SUPPLIED DATA
::::

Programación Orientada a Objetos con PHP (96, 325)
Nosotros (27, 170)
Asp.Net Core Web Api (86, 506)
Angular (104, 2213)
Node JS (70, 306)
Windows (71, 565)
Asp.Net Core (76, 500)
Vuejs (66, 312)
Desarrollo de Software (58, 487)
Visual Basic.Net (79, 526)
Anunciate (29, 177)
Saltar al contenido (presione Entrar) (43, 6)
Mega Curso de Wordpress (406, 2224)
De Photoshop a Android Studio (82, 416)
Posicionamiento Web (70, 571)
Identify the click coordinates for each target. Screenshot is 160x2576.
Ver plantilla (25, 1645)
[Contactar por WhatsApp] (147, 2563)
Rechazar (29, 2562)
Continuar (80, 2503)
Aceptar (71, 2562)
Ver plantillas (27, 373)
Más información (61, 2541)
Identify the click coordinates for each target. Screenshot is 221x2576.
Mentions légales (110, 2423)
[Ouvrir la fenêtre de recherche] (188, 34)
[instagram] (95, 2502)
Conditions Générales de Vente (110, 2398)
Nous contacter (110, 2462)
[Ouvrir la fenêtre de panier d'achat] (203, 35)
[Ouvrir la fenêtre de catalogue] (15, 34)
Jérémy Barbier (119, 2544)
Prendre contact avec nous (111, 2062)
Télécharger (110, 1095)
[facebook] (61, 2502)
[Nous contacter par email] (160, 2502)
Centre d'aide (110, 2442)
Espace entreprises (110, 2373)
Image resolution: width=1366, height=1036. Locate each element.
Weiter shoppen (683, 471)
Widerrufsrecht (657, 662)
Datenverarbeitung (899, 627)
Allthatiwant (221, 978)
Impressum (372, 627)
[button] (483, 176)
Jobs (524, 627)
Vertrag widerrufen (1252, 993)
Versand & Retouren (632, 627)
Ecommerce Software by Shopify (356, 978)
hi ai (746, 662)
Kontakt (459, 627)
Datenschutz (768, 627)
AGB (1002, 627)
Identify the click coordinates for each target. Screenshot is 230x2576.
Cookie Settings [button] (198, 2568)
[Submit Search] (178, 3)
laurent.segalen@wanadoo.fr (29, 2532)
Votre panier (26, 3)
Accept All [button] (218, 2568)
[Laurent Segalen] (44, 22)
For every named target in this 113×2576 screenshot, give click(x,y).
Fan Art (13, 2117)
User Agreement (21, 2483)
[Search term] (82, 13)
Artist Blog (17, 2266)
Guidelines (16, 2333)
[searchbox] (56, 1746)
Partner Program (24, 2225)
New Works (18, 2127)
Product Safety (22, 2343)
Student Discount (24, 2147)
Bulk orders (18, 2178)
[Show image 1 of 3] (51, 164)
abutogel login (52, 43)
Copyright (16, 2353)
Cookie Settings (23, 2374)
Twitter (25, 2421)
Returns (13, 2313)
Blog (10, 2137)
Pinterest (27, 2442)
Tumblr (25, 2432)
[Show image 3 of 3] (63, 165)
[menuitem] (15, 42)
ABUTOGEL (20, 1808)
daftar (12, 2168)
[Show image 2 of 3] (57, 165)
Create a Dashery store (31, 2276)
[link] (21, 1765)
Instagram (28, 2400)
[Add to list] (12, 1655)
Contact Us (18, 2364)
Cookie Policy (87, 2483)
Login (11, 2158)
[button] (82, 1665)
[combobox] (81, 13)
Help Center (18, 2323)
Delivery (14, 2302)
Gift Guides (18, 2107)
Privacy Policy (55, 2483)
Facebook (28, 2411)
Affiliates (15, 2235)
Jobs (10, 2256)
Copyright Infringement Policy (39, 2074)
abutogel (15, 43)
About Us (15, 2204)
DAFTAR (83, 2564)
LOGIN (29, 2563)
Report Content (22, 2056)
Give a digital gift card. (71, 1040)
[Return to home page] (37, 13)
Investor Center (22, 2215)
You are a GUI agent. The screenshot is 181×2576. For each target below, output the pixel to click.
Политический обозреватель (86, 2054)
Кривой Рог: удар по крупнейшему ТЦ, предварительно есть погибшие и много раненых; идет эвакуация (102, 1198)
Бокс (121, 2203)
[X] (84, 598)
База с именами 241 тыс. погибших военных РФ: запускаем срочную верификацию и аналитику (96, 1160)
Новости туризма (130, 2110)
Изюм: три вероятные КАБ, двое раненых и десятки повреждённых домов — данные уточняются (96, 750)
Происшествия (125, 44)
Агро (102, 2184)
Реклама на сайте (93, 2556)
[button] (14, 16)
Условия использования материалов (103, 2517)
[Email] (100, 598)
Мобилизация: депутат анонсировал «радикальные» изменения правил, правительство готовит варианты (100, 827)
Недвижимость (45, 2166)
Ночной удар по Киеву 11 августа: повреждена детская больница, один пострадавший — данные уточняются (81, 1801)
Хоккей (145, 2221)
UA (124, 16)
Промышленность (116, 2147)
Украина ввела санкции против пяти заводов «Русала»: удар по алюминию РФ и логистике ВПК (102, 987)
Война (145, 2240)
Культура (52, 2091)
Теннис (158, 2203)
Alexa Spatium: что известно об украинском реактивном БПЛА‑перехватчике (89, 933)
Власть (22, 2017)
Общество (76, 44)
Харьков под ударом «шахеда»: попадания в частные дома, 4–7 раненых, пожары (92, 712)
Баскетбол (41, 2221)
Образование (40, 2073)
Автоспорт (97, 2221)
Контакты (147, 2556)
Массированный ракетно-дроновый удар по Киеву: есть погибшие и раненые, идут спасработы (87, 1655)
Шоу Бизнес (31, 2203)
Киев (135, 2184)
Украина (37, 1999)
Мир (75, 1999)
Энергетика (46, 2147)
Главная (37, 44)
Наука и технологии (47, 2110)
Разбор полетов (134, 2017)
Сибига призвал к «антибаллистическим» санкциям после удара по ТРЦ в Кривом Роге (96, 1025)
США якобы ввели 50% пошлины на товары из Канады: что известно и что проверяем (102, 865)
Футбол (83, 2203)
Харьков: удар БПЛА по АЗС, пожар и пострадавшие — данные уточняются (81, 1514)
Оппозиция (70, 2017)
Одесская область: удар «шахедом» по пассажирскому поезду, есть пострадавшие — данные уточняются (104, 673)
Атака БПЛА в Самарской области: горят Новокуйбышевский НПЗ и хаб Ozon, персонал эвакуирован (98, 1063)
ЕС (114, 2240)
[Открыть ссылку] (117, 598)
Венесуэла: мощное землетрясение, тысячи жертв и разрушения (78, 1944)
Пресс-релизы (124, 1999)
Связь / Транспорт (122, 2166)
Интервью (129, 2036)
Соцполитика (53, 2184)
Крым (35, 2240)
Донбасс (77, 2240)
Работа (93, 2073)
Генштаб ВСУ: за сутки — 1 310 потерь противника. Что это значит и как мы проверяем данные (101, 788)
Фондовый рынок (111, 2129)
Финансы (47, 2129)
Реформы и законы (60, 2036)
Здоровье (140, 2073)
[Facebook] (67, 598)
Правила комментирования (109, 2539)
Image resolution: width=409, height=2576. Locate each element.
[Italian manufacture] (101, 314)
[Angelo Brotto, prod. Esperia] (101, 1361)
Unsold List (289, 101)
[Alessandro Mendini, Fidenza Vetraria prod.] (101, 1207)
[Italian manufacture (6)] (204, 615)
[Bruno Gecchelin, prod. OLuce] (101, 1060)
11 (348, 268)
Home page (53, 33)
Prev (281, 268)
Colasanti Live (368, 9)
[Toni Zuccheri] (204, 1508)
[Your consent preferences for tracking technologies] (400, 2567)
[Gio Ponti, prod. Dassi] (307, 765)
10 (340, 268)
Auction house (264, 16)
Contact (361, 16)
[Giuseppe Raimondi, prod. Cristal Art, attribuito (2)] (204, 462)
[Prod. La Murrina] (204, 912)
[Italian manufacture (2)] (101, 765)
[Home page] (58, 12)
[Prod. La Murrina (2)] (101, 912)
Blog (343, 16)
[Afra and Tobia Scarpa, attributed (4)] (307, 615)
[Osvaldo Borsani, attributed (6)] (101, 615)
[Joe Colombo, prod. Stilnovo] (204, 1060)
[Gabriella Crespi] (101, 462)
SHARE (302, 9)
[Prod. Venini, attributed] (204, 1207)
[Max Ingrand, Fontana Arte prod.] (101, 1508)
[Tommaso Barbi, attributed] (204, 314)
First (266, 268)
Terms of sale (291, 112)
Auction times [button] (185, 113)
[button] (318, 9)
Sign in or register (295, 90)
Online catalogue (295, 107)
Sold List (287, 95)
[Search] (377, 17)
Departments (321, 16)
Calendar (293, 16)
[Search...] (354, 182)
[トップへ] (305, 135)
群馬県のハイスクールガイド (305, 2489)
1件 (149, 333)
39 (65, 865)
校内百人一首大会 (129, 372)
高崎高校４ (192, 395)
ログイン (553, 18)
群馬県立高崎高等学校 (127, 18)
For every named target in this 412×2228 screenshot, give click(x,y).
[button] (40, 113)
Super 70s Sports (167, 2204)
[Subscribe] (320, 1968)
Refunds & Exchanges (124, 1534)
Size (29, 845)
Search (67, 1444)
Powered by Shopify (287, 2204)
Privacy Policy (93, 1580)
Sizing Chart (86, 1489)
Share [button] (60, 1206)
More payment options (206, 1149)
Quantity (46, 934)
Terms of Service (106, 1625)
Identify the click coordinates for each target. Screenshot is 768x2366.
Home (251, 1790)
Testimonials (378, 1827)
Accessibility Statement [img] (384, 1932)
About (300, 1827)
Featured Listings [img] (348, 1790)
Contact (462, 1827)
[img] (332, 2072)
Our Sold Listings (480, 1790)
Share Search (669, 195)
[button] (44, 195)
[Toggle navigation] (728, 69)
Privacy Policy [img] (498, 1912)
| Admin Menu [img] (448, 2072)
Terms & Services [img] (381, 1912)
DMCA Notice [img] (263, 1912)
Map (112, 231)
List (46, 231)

::::

Please, from the material above, copy only the lines from the line with "Jérémy Barbier (119, 2544)" up to and including the line with "Ecommerce Software by Shopify (356, 978)", exactly as written.

Jérémy Barbier (119, 2544)
Prendre contact avec nous (111, 2062)
Télécharger (110, 1095)
[facebook] (61, 2502)
[Nous contacter par email] (160, 2502)
Centre d'aide (110, 2442)
Espace entreprises (110, 2373)
Image resolution: width=1366, height=1036. Locate each element.
Weiter shoppen (683, 471)
Widerrufsrecht (657, 662)
Datenverarbeitung (899, 627)
Allthatiwant (221, 978)
Impressum (372, 627)
[button] (483, 176)
Jobs (524, 627)
Vertrag widerrufen (1252, 993)
Versand & Retouren (632, 627)
Ecommerce Software by Shopify (356, 978)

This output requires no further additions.